The outcomes of this study clearly demonstrate the effectiveness of physical therapy techniques combined with cold laser therapy in the conservative management of pelvic pain conditions for the post-partum and post-surgical patient. 


Pelvic rehabilitation following childbirth should represent the standard of care in the United States. In France, women are routinely prescribed physical therapy for regaining pelvic floor muscle strength and function following childbirth. 37 Genital trauma from episiotomy and spontaneous laceration can both result in significant pain and loss of function for the post-partum woman. 1,38 In one study, 22% of new mothers reported perineal pain two months following birth and 10% of new mothers reported pain at 12 to 18 months following birth. 39

In the United States, many of these women suffer in silence, not knowing where to obtain care. Physical therapists with specialized training in pelvic floor rehabilitation are uniquely equipped to treat conditions of pain and loss of function in the post-partum population. 
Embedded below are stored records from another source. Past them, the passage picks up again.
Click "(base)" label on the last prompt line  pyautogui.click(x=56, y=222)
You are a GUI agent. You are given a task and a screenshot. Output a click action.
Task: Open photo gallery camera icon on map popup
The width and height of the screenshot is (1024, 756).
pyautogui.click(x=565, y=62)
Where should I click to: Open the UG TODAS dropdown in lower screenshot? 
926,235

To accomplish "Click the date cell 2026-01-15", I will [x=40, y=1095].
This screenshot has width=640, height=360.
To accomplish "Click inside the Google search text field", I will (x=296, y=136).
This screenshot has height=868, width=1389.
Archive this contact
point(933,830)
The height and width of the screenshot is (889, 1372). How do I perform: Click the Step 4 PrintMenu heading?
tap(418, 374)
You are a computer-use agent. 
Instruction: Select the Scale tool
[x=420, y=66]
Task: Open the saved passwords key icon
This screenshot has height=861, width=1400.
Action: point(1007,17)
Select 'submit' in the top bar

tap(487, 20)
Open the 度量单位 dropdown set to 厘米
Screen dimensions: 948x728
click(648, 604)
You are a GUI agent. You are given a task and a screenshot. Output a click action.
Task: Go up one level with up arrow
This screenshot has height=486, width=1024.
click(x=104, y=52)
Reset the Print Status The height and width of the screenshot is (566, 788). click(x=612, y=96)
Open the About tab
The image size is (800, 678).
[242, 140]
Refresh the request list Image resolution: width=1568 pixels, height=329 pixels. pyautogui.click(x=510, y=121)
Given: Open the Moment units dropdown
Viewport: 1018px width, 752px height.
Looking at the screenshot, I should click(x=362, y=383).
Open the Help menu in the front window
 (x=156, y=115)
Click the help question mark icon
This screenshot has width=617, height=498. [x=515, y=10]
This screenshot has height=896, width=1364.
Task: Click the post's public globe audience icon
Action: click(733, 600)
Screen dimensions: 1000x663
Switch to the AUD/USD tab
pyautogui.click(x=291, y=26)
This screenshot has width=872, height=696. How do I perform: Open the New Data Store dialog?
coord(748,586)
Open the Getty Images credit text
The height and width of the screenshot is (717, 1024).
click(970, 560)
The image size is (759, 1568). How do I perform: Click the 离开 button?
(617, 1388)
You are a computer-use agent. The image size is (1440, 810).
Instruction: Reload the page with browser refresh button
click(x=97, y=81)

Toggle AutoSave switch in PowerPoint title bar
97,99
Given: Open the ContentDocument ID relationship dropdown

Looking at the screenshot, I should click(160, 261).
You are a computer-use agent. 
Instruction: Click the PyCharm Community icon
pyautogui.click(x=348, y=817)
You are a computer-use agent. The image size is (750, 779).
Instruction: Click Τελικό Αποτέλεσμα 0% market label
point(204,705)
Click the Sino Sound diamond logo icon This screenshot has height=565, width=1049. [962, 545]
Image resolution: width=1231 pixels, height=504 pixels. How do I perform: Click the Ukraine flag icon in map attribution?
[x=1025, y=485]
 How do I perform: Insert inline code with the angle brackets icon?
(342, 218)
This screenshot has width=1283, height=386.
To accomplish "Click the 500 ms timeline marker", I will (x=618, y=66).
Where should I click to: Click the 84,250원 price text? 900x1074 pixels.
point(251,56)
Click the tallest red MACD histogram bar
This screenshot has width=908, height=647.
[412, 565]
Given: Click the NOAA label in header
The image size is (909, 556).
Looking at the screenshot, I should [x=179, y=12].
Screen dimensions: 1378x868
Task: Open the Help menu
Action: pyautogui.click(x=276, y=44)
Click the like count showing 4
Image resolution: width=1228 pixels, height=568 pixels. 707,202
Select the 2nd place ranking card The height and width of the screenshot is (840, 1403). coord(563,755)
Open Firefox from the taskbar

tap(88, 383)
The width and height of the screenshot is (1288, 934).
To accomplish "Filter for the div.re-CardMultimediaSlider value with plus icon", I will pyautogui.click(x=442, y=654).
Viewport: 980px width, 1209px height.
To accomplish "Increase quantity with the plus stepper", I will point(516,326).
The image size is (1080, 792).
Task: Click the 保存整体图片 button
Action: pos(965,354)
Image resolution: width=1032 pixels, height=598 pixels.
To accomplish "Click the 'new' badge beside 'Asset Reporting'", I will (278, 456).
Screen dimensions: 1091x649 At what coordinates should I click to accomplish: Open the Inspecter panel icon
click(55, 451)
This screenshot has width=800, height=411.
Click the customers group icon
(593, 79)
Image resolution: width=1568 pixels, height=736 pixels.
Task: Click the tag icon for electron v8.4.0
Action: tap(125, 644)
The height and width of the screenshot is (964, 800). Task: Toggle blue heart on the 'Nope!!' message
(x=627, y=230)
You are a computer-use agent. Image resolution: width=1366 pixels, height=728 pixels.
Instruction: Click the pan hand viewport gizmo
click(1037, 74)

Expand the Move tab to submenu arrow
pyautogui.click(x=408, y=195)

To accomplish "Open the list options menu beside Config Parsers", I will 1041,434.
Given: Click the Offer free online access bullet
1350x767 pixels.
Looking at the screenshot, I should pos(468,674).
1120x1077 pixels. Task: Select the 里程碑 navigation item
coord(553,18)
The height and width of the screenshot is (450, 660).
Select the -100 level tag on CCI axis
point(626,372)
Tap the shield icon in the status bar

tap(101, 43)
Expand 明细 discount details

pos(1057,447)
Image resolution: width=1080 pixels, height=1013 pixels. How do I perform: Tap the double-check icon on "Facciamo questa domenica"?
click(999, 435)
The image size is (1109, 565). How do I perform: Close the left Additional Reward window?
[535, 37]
This case report describes the successful physical therapy treatment of a woman presenting with rectal pain and urinary incontinence following childbirth and sphincteroplasty. By following the lead author’s treatment protocol—using a combination of physical therapy techniques and cold laser treatments—the physical therapists were able to return the patient to her pre-morbid level of functional activity. 


Genital tract trauma following childbirth results in pain, loss of function and decreased quality of life for many post-partum women. Scar tissue that develops secondary to perineal tearing or episiotomy is often the source of significant pain, muscle weakness and muscle spasms in the pelvic floor muscles. Physical therapists possess numerous techniques that can reduce painful scar tissue and pelvic muscle spasm. In addition to traditional manual techniques, physical therapists can also use pain-relieving modalities such as cold laser. 

In the United States, physical therapists are currently underutilized in the treatment of post-partum perineal pain. Women do not need to suffer in silence following childbirth and their caregivers—including obstetricians, gynecologists and midwives—need to see the value of perinatal physiotherapy and refer these women routinely for pelvic floor rehabilitation and scar therapy.